According to Nguyen Quoc Hung, the Draft replaces Circular 36/2014/ TT-NHNN which has amended a number of regulations relating to safety ratios of banks and foreign bank branches, in which it is expected to reduce the ratio of short-term capital sources for medium and long-term loans. Thus, this provision applies to loans invested in all sectors of the economy, not just for real estate.
But according to financial experts, with the three-stage roadmap to 2022, the maximum ratio of short-term funds used for medium and long-term loans decrease to 30 percent. Therefore, SBV can control liquidity risks to ensure the safety of the system against the changes in macroeconomic conditions, contributing to stabilising banking operations, supporting the promotion of sustainable economic development.
At the same time, the draft circular specifies the loan for buying real estate with a debt balance of over three billion dong, applying a risk factor of 150 percent; from 1.5 billion dong to three billion dong applying 100 percent; and under 1.5 billion dong, loans for buying social housing and houses under projects, applying a risk factor of 50 percent following the government’s support programme.

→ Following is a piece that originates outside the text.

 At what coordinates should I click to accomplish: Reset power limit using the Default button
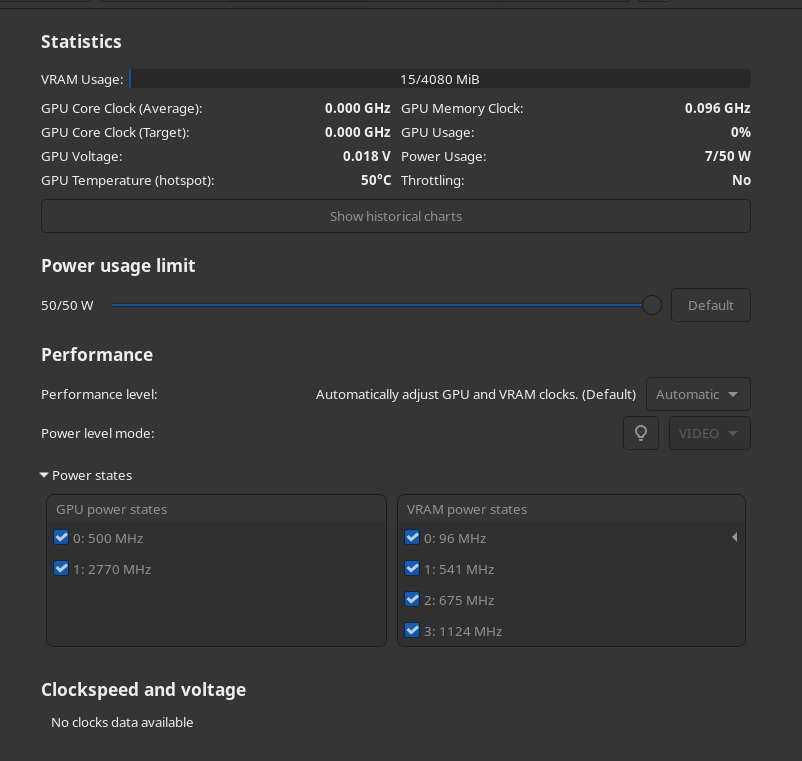coord(710,305)
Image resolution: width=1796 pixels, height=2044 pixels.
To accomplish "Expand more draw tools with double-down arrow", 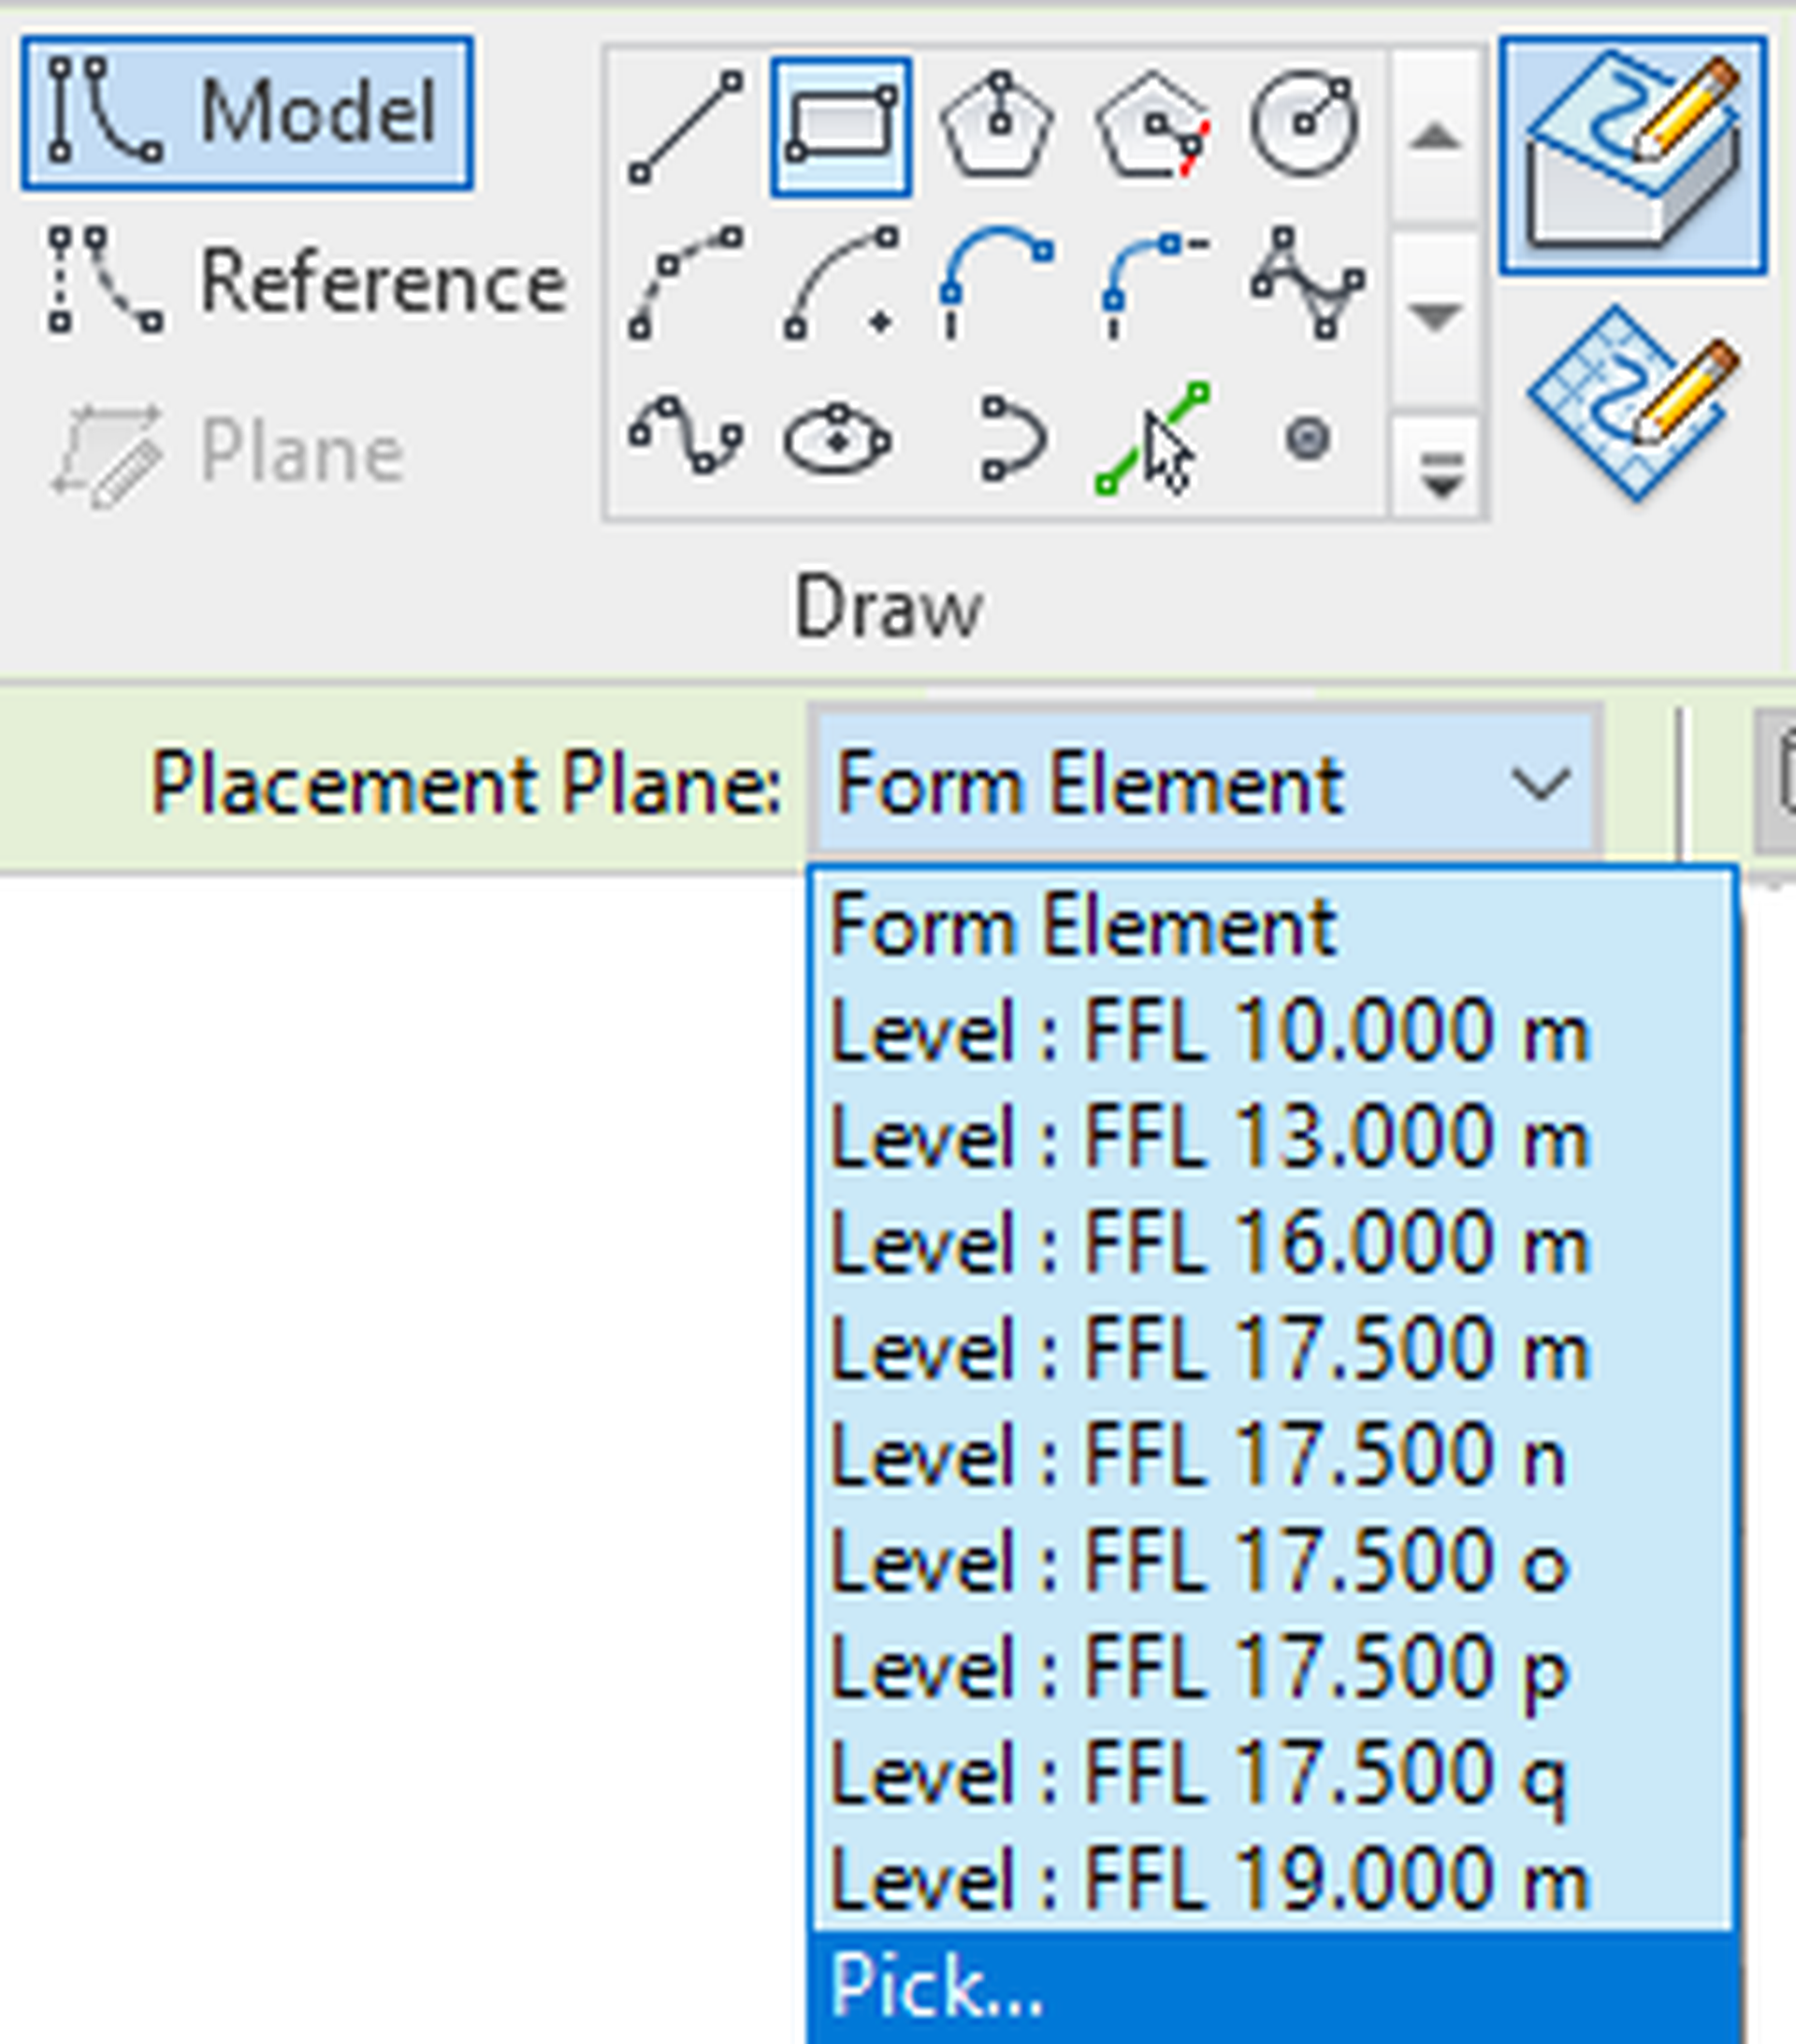I will pyautogui.click(x=1438, y=470).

It leads the real estate credit to real needs of people, promoting the development of low-cost commercial housing and social housingthe segment is lacking of supply.
In order to control credit in the set target and bad debt risks, SBV leaders said that in the last six months, it would continue to focus on implementing key credit management solutions to control credit scale consistent with the target, along with improving quality, expanding credit focusing on priority areas, production and business sectors, supporting economic growth according to the main objectives set out. Besides, SBV will strictly control credit in potential risk areas, synchronously deploy solutions to handle bad debts control and prevent newly arising bad debts.
In the last six months of the year, SBV has continued to promote the implementation of the restructuring of the credit institution system in association with bad debt handling by 2020, in which it focuses on effectively handling weak credit institutions.